Is AvaTrade good for beginners?

Yes — it's one of the more beginner-friendly brokers. A $100 minimum, a polished AvaTradeGO app, the AvaSocial copy-trading app, a free demo, and a large education library lower the barrier to entry, and AvaProtect gives newer traders a built-in way to cap downside on a trade (for a fee). Cost-focused or high-volume traders may prefer a raw-spread broker, but for getting started AvaTrade is a sensible choice.

Does AvaTrade accept US clients?

No. AvaTrade does not accept residents of the United States. US traders need an NFA/CFTC-regulated broker such as OANDA, tastyfx, or Forex.com.

What leverage does AvaTrade offer?

It depends on the AvaTrade entity that serves your country. EU and UK retail clients are capped at 1:30 on major forex pairs under ESMA/FCA rules, while clients under AvaTrade's international (offshore) entity can access up to about 1:400 on forex. Higher leverage magnifies losses as much as gains, so use it cautiously. Confirm the cap for your account before trading.

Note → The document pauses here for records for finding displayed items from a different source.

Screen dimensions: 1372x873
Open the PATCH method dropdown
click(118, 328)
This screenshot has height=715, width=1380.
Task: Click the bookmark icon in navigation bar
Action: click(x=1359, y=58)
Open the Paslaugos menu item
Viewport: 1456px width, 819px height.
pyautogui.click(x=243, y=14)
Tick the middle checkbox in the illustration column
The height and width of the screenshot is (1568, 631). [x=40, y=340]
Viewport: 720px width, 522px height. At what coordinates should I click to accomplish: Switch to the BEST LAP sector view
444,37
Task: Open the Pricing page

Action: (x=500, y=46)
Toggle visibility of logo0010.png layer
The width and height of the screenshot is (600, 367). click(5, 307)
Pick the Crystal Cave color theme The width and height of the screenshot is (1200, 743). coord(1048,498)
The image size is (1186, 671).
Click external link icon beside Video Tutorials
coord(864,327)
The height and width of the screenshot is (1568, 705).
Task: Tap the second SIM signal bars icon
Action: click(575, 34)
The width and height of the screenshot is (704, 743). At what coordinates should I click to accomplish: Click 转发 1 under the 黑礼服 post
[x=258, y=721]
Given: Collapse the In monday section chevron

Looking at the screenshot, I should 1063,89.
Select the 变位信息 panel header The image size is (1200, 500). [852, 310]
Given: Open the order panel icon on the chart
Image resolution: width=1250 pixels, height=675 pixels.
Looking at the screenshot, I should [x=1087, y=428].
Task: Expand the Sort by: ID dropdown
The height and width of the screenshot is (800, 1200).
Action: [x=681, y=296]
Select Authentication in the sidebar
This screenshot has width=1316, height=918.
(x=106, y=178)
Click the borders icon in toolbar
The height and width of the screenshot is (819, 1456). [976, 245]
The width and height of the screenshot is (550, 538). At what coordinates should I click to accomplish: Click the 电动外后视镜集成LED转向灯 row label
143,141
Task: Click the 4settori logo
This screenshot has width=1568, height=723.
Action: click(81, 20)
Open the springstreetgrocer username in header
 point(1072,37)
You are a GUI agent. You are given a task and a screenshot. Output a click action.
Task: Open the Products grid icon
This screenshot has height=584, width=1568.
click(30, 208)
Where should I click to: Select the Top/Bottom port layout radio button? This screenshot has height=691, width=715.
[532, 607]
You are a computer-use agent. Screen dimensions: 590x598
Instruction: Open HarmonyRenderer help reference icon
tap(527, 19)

How do I deposit and withdraw at AvaTrade?

AvaTrade supports bank wire transfer and credit/debit cards everywhere, plus e-wallets such as Skrill, Neteller, and WebMoney for non-EU and Australian clients. Card deposits are usually instant (a first deposit may take up to a business day to verify); withdrawals to cards and e-wallets typically take 24–48 hours after approval, and bank wires up to around 10 business days. AvaTrade doesn't charge deposit or withdrawal fees, though your bank might. Available methods depend on your country.

Does AvaTrade offer MetaTrader 4?

Yes. AvaTrade offers MetaTrader 4 and MetaTrader 5 on desktop, mobile, and web, alongside its own AvaTradeGO app, the AvaOptions platform, WebTrader, and AvaSocial. See our MT4 download guide to get set up.

Trading foreign exchange and contracts for difference (CFDs) carries a high level of risk and may not be suitable for all investors. Leverage can work against you as well as for you. You could lose some or all of your deposited funds; do not trade with money you cannot afford to lose. Past performance is not indicative of future results. Nothing on MT4Download.com is financial, investment, or trading advice. Consider your circumstances and seek independent advice if needed.